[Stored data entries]
□ □ □ □ □ □ □
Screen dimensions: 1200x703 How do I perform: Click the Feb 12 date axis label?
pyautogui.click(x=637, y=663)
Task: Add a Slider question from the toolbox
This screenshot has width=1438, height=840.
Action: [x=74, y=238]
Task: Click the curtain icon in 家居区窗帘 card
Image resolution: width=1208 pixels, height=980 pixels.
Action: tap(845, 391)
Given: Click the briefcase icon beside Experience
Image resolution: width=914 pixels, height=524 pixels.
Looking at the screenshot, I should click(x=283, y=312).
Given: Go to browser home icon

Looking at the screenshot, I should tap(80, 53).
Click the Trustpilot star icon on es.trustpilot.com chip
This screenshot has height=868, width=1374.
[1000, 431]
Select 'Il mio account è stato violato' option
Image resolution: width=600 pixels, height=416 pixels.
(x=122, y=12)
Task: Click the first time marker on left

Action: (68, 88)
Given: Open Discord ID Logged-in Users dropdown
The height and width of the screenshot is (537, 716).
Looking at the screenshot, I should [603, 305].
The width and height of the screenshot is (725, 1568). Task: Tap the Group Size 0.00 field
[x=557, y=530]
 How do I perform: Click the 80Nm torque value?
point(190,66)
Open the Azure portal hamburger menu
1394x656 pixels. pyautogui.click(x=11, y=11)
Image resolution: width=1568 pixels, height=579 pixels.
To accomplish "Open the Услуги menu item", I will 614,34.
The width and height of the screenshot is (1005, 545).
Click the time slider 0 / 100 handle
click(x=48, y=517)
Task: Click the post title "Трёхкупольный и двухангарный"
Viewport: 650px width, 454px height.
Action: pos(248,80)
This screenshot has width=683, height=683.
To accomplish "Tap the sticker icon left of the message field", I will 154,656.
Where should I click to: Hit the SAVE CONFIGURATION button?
□ □ □ □ □ □ □
• How to complete this task: Your answer should consist of the lines from the line with "Given: Go to browser home icon" to the line with "Select 'Il mio" above, repeated exactly, both ends included.

• Answer to this task:
Given: Go to browser home icon

Looking at the screenshot, I should tap(80, 53).
Click the Trustpilot star icon on es.trustpilot.com chip
This screenshot has height=868, width=1374.
[1000, 431]
Select 'Il mio account è stato violato' option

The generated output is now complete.